Top of Extracted material

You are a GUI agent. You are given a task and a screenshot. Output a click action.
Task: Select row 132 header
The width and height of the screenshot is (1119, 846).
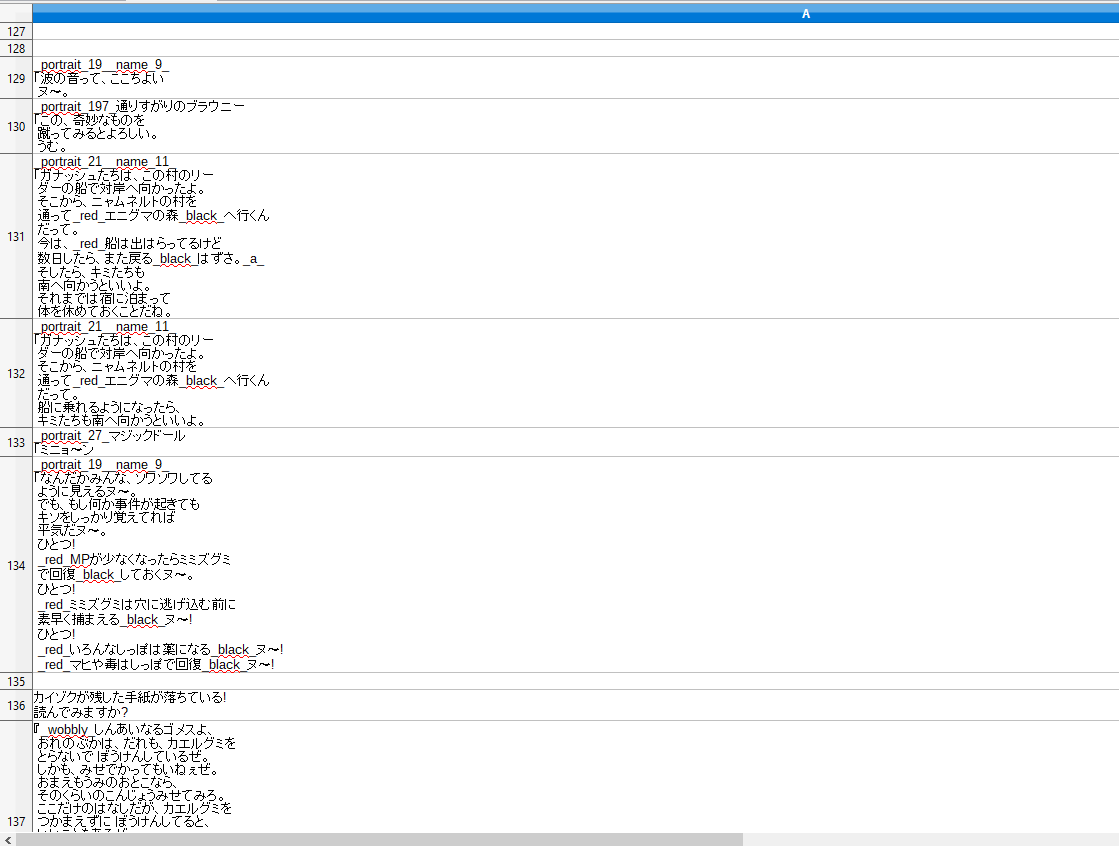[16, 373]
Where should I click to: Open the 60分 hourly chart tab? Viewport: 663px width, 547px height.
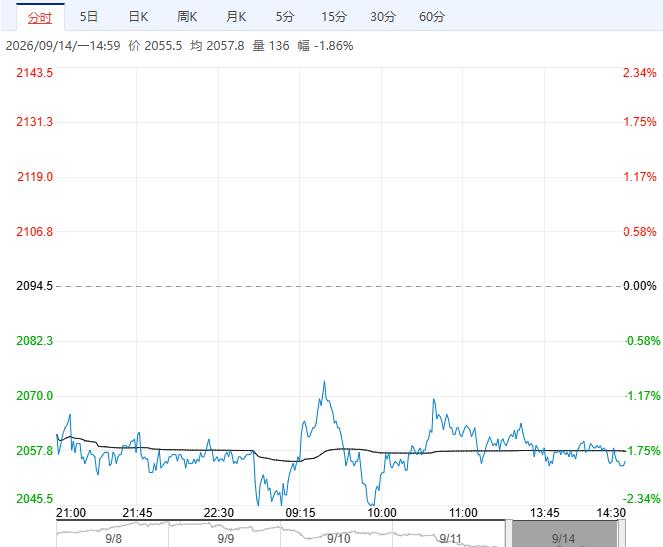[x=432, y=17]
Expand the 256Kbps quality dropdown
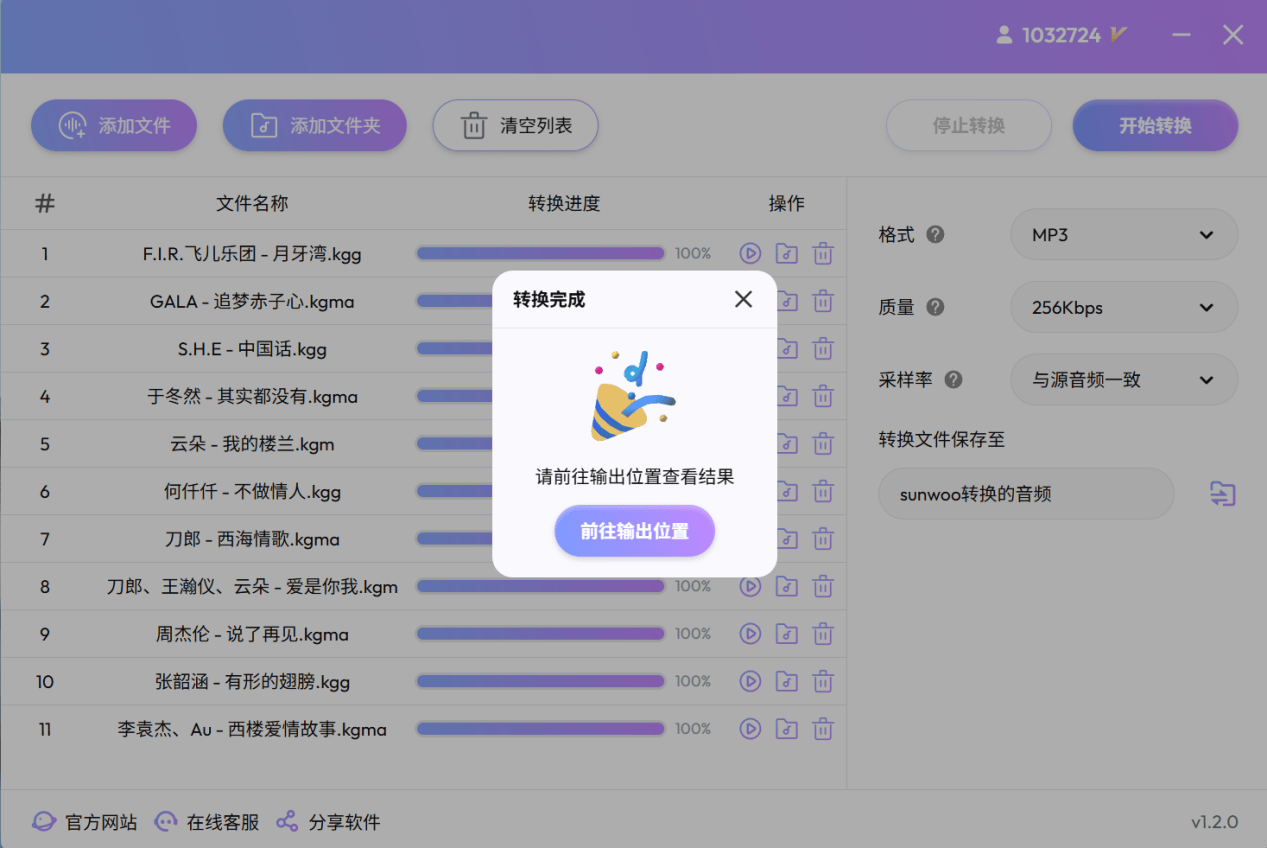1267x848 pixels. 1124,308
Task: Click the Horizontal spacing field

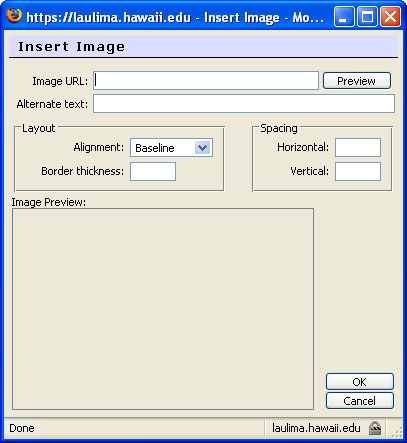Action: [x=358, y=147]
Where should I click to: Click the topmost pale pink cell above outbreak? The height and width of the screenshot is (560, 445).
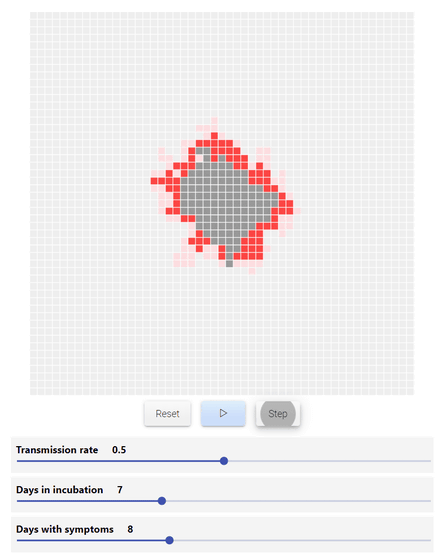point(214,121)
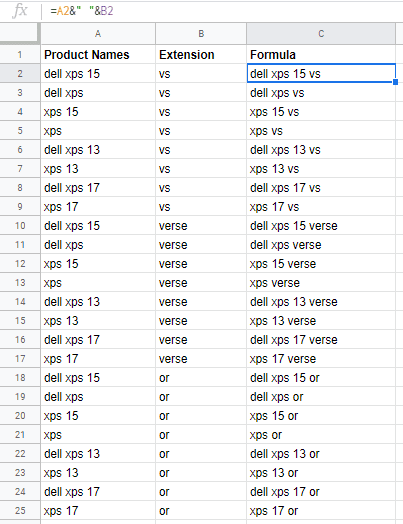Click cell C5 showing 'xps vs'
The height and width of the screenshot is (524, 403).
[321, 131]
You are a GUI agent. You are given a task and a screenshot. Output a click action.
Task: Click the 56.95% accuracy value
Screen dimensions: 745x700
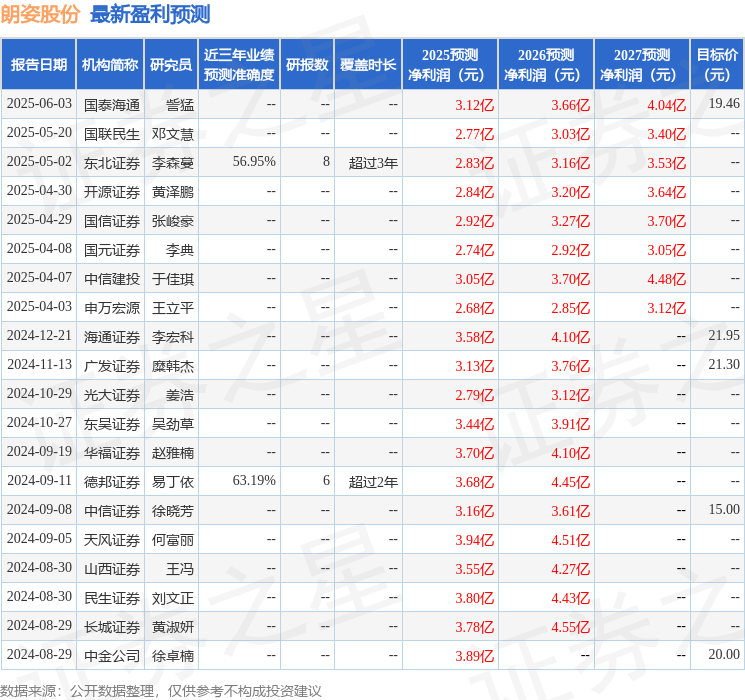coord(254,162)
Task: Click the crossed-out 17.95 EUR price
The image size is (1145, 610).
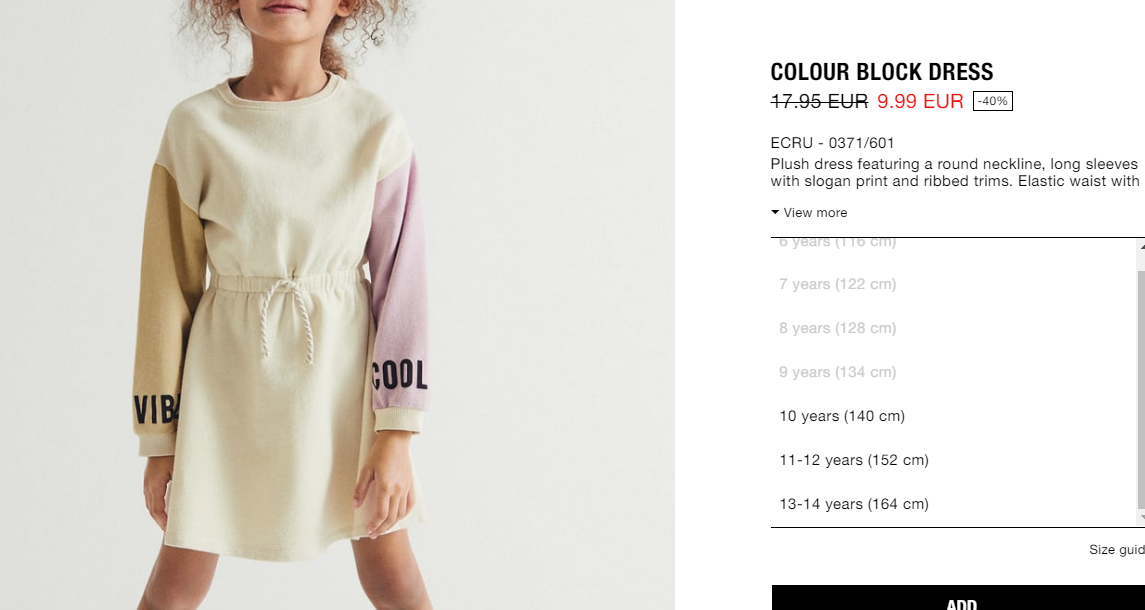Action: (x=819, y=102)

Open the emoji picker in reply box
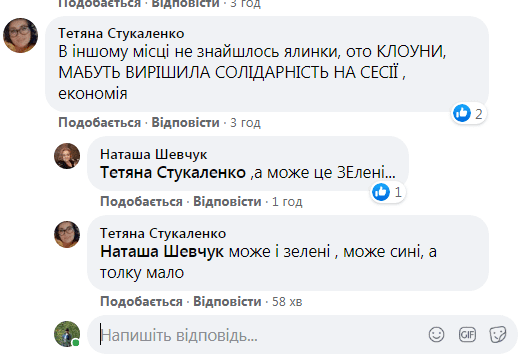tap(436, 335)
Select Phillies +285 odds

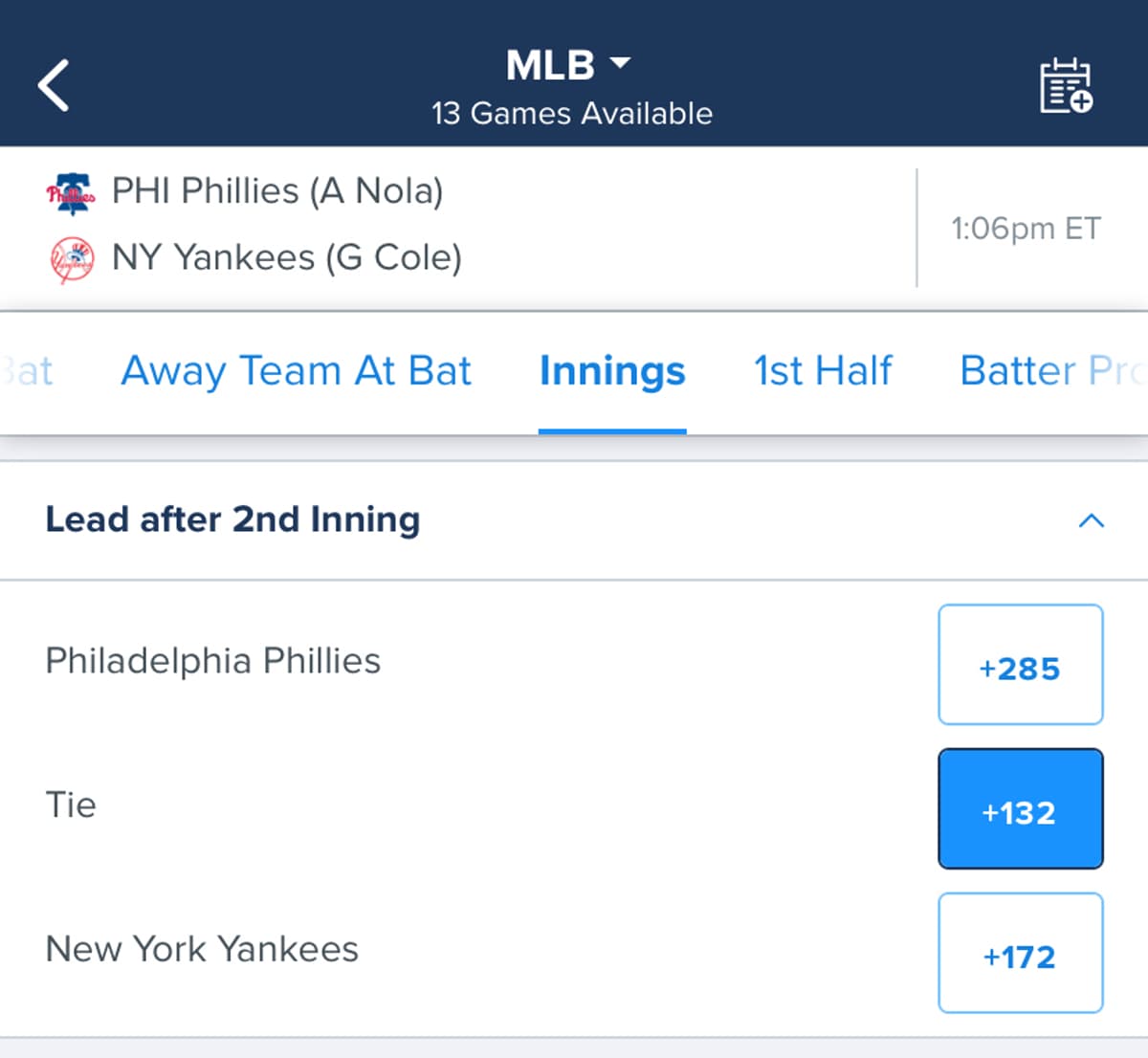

Bottom of Extracted material

◆ **Exercise description**
Exact repetition of all entries is required. The pictures should not appear.

◆ **Solution to this task**
You are a GUI agent. You are given a task and a screenshot. Output a click action.
Task: Select row 132 header
The width and height of the screenshot is (1119, 846).
[16, 373]
Where should I click to: Open the 60分 hourly chart tab? Viewport: 663px width, 547px height.
[x=432, y=17]
Expand the 256Kbps quality dropdown
1267x848 pixels. 1124,308
Task: Click the Horizontal spacing field

Action: [x=358, y=147]
Where should I click to: Click the topmost pale pink cell above outbreak? The height and width of the screenshot is (560, 445).
point(214,121)
Click cell C5 showing 'xps vs'
The height and width of the screenshot is (524, 403).
[321, 131]
You are a GUI agent. You are given a task and a screenshot. Output a click action.
Task: Click the 56.95% accuracy value
Screen dimensions: 745x700
coord(254,162)
Task: Click the crossed-out 17.95 EUR price
The image size is (1145, 610).
Action: (x=819, y=102)

Open the emoji picker in reply box
tap(436, 335)
Select Phillies +285 odds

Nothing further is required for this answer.